The transplantation of islets isolated from donor pancreas has renewed the interest in cell therapy for the treatment of diabetes. In addition, the capacity that stem cells have to differentiate into a wide variety of cell types makes their use ideal to generate β-cells for transplantation therapies. Several studies have reported the generation of insulin-secreting cells from embryonic and adult stem cells that normalized blood glucose values when transplanted into diabetic animal models. Finally, although much work remains to be done, there is sufficient evidence to warrant continued efforts on stem cell research to cure diabetes.
- embryonic stem cells
- adult stem cells
diabetes is a heterogeneous disorder affecting more that 200 million people in the world, and this number is expected to double by the year 2025. Nowadays, diabetes is mostly treated by insulin therapy or oral hypoglycemic agents. However, these treatments cannot stop the severe complications associated with diabetes. These complications include retinopathy, nephropathy, neuropathy, arteriosclerosis, and heart disease along with a considerable reduction of the quality and length of life.
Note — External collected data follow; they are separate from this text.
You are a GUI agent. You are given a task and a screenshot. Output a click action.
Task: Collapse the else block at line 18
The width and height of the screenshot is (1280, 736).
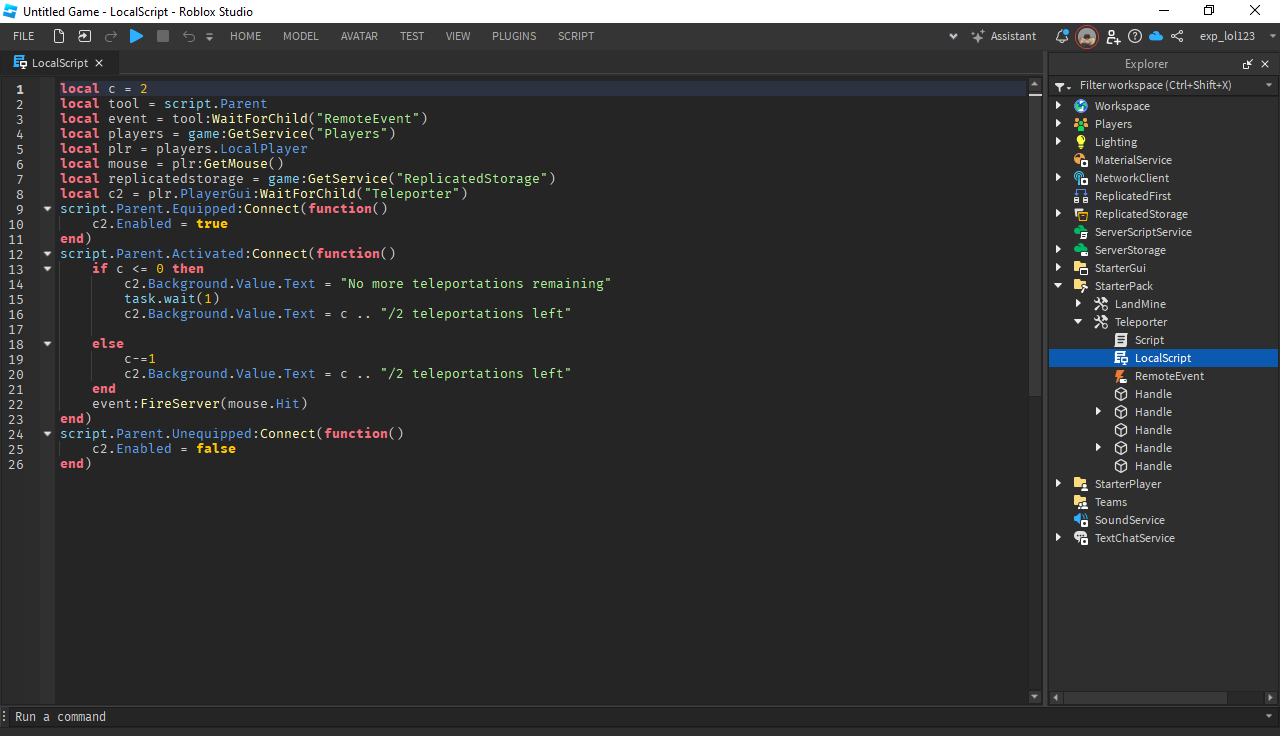(47, 344)
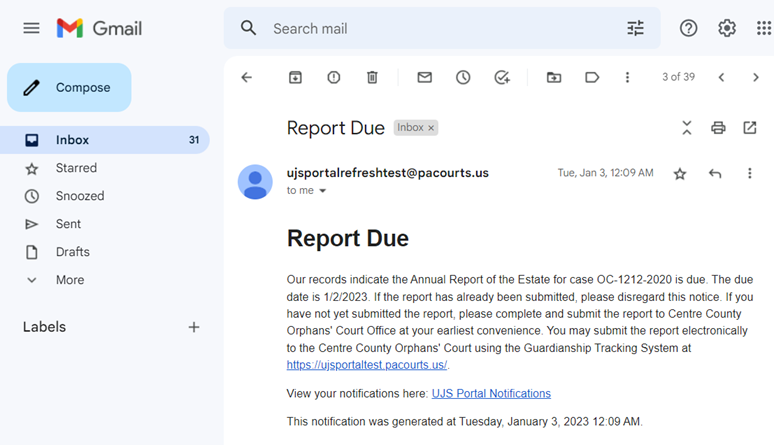Image resolution: width=774 pixels, height=445 pixels.
Task: Open the UJS Portal Notifications link
Action: pyautogui.click(x=491, y=393)
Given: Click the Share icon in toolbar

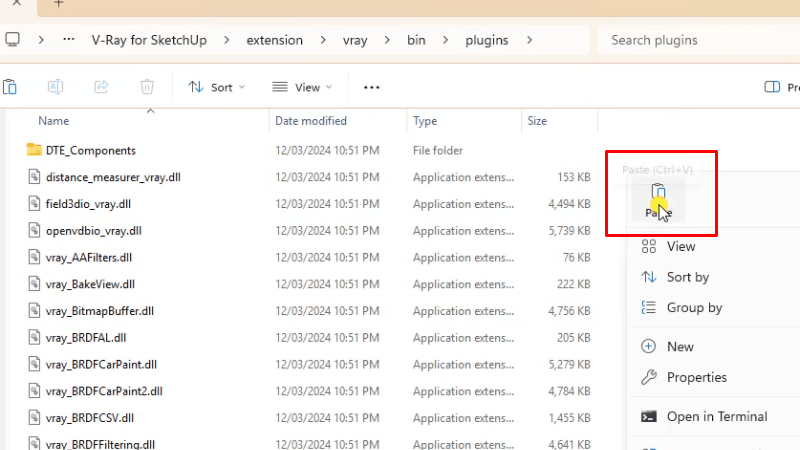Looking at the screenshot, I should pyautogui.click(x=101, y=87).
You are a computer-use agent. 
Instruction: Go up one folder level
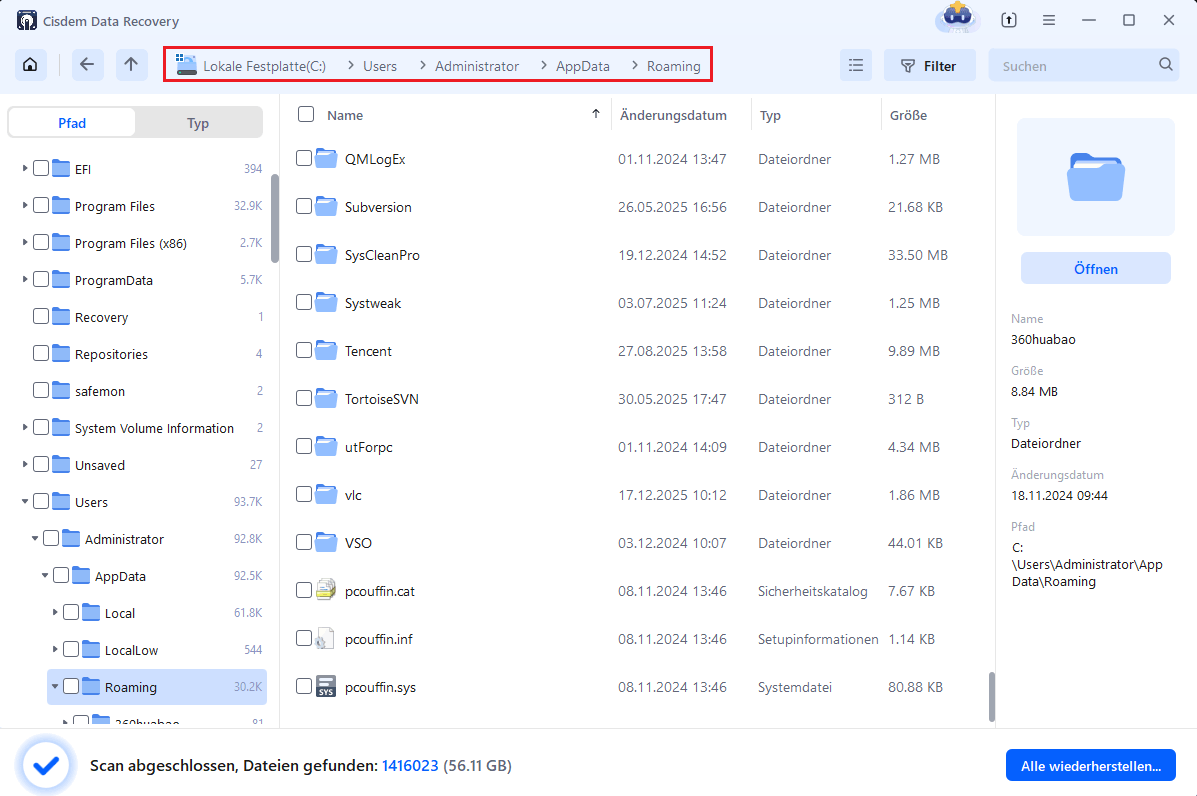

A large multicentric study, the Diabetes Control and Complications Trial (13), has demonstrated that achieving normal glucose homeostasis would be a major advancement in the treatment of diabetes. This can best be done by replacing the missing β-cells destroyed in the pancreatic islets of Langerhans. Therefore, β-cell replacement could, in theory, provide a solution for diabetes. The transplantation of cells, tissues, and organs to restore adequate physiological responses and/or anatomical structures is an old idea in medicine that became a reality with the discovery of modern immunosuppressive techniques. Despite the success in surgical procedures and the discovery of new immunosupressors, this approach will always be limited by the scarcity of donors. This is the case of islet transplantations from human donor pancreas, which have been very successful since 2000 (22). Thus stem cells, with their high potential for proliferation and differentiation, are the hope in future regenerative medicine. In fact, some diseases such as diabetes, in which the damage is localized to a specific cell type, seem to be good candidates for cell therapy.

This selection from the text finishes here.